Refi slowdown means no more ‘lazy mode’ for mortgage lenders

Banks with large mortgage operations will face challenges over the rest of this year, and many will need to be more aggressive and adjust their business models to compete.

The Mortgage Bankers Association is bracing for a slowdown in overall activity, projecting that volume over the second half of 2021 could fall by 47% from a year earlier, to $1.2 trillion. Refinancing volume is expected to plummet by 77%, to $340 billion, as interest rates creep up.

A sharp decline in refis will put more pressure on bankers to fight for mortgages tied to home purchases, where volume should remain relatively steady as rates increase. That will intensify competition among mortgage lenders, forcing many to focus more on marketing, relationships with real estate professionals and customer service to drive volume.

“Competition will heat up — we’re already starting to see that,” said Chris Nichols, a strategist and head of capital markets at the $37.8 billion-asset South State in Winter Haven, Fla.

“When it was all about refis banks may have gotten a little bit in a fat-and-lazy mode, fielding calls,” Nichols added. “Now we’re going to have to be even better bankers. We’ll have to spend more on marketing, do more outreach, be more active salespeople — we’ll have to get out and make connections and win business.”

Several other factors will influence the momentum of the mortgage market, including the trajectory of rates, the efficacy of vaccines and an acceleration of home-building activity, industry observers said.

“I think we’ll start to get answers over the spring and summer,” said Stephen Scouten, an analyst at Piper Sandler. “I think it’s pretty clear that refi slows down a lot, but there’s room for home purchase activity as we come out of the pandemic.”

Long-term interest rates have risen by nearly 20% this year, crimping refinancing. But rates remain historically low, and bankers said that homebuying demand is start to pick up as spring weather moves in.

Certain markets, such as South Florida, have remained brisk for mortgage lending.

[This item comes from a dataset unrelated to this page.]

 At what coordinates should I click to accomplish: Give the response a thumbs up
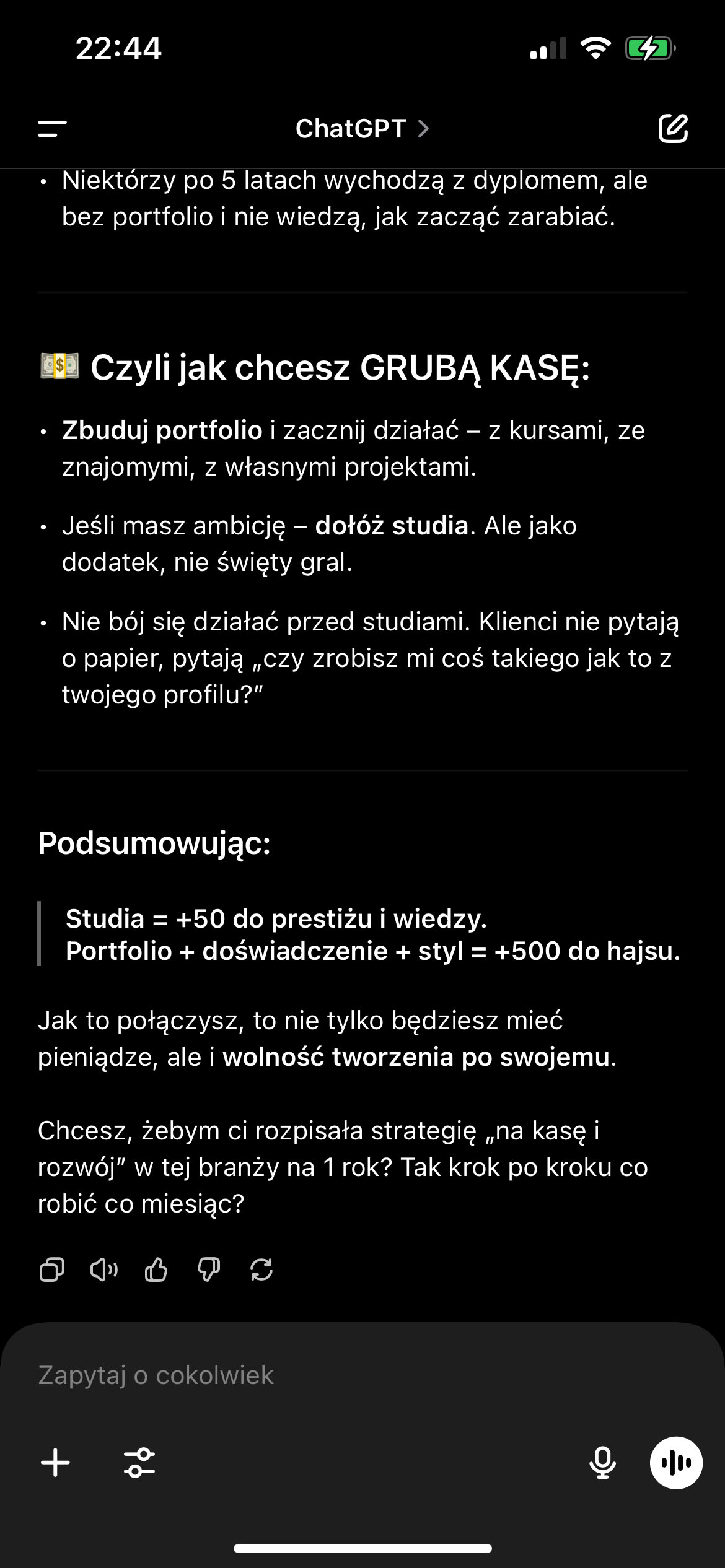click(156, 1270)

“Demand right now continues to be very strong,” said Jorge Gonzalez, vice chairman and CEO of the $18 billion-asset City National Bank of Florida. “Rates are still so low. I think the market can absorb" more rate increases "because they’re coming off such a low point.”

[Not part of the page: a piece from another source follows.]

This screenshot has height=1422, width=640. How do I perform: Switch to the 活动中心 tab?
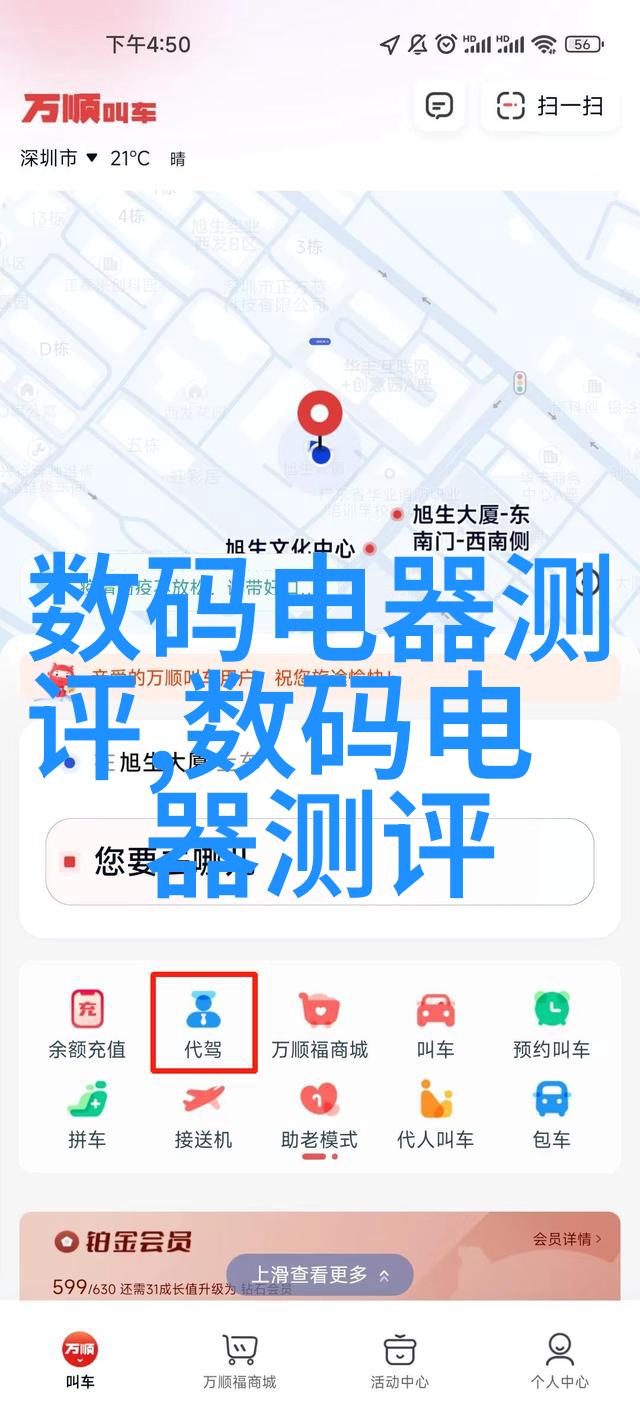(x=400, y=1360)
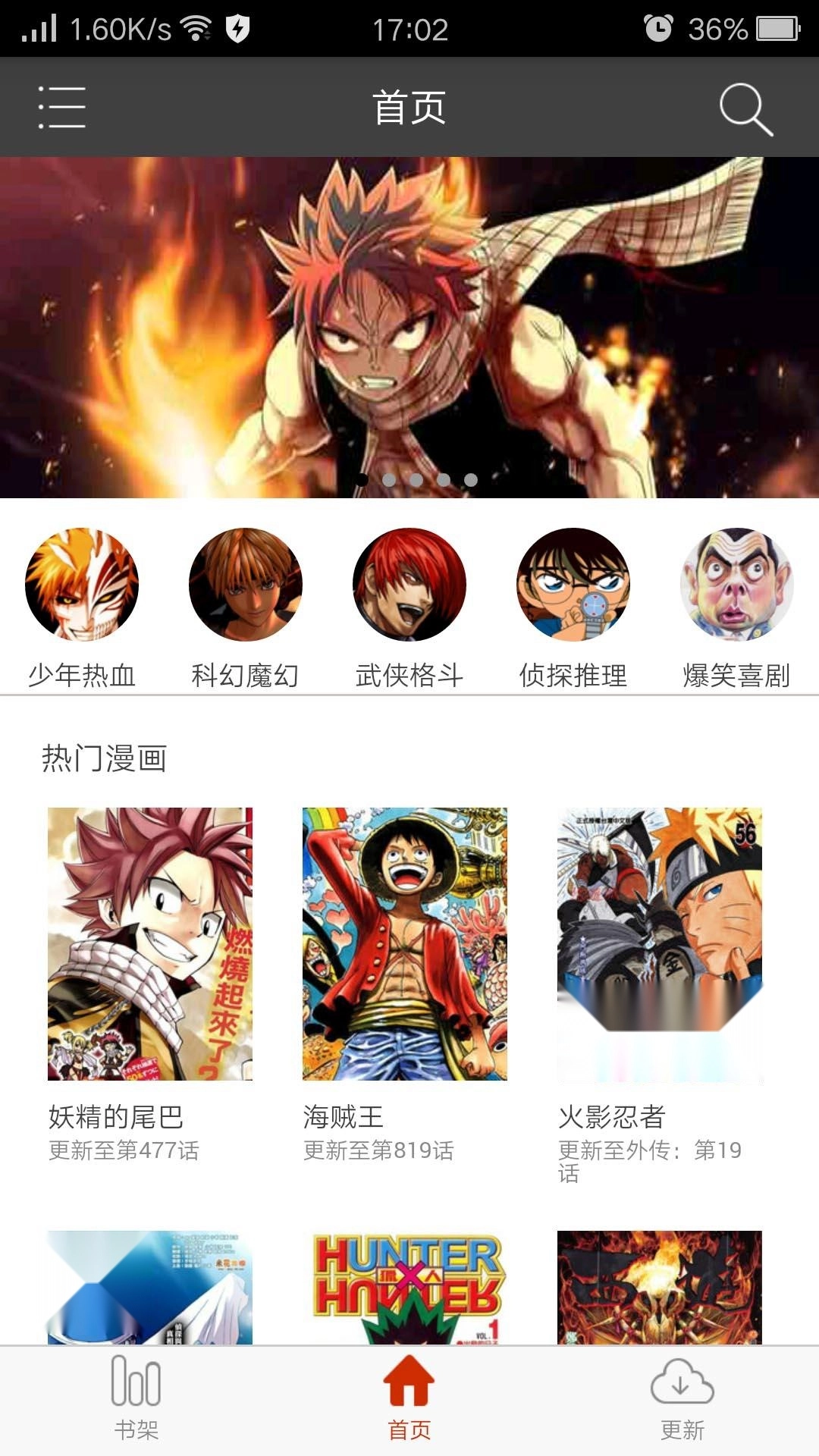The height and width of the screenshot is (1456, 819).
Task: View 海贼王 latest chapter info
Action: [x=379, y=1150]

“Rates are up, but I think there are a lot of buyers out there that will want to take action now before rates really climb higher down the road,” Nichols said.

While some lenders could become aggressive with pricing or terms, Nichols said most still remember how that played out during the 2008 financial crisis. At the same time, lenders continue to monitor an estimated 2.7 million mortgages that remain in forbearance.

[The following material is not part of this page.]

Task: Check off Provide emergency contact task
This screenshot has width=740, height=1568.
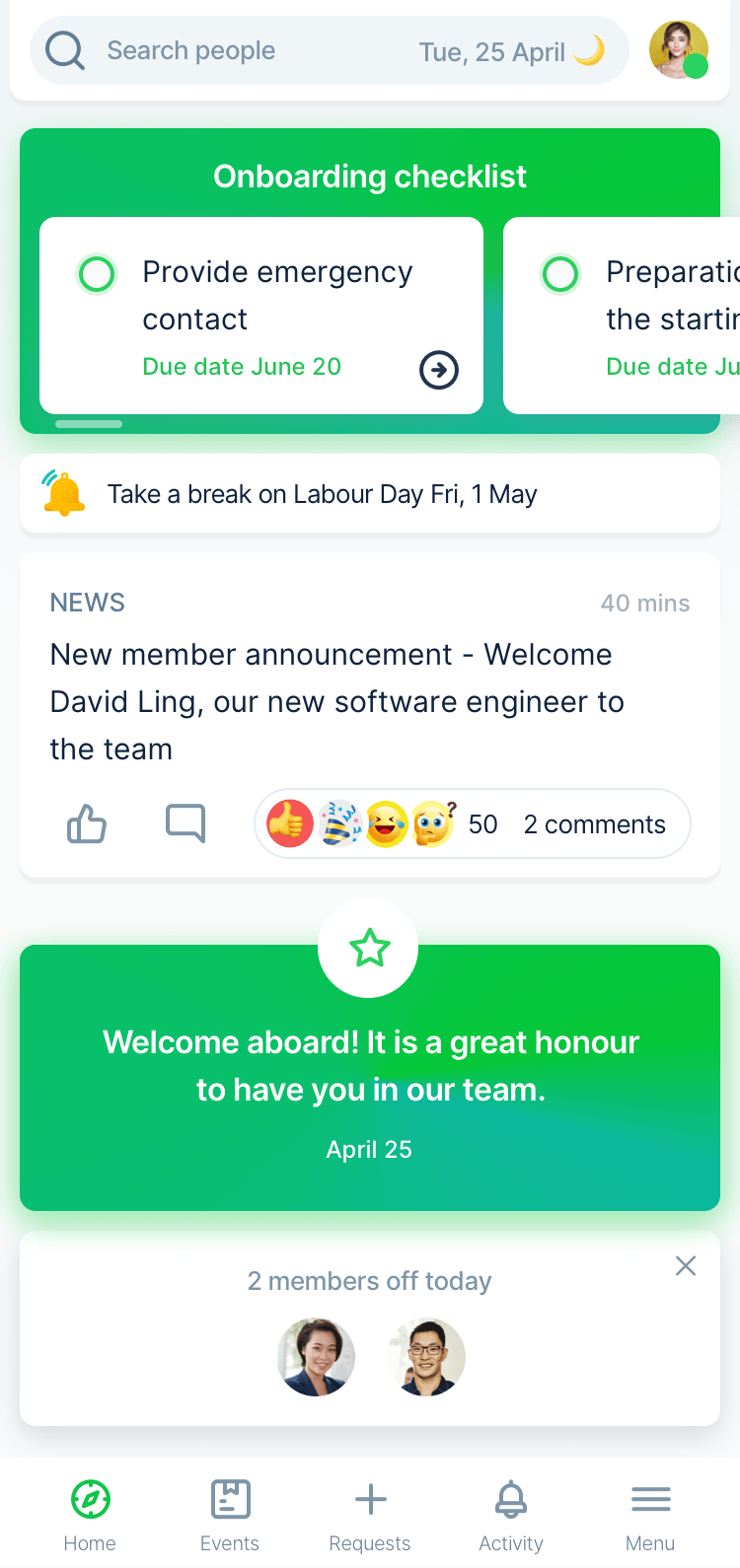Action: pyautogui.click(x=97, y=274)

“Credit quality is top of mind,” Nichols said. “I think banks are going stay pretty disciplined. … We’ll have to compete by working harder.”

The purchase market is slowly heating up, which should help mortgage-dependent banks maintain momentum over the next few months.

Applications to buy a home rose by 3% last week from a week earlier and were 26% higher than the same time in 2020, according to the Mortgage Bankers Association. The increase was “driven both by households seeking more living space and younger households looking to enter homeownership,” said Joel Kan, an MBA economist.

Kan said demand for home purchases is improving as more coronavirus vaccines roll out and an end to the pandemic comes into sight. Builders and real estate agents said they expect interest to accelerate as the pandemic fades, weather improves and the economy gets back on track.

"I still expect this year’s sales to be ahead of last year's, and with more COVID-19 vaccinations being distributed and available to larger shares of the population, the nation is on the cusp of returning to a sense of normalcy," said Lawrence Yun, chief economist at the National Association of Realtors.

While bankers are optimistic about the next few months, they hesitate to forecast what the market will look like heading into 2022.

“Longer term, it gets very difficult to predict,” Nichols said. “Will rates rise to a point that buyers bale? Will the economy hold up? It gets to be anyone’s guess at some point.”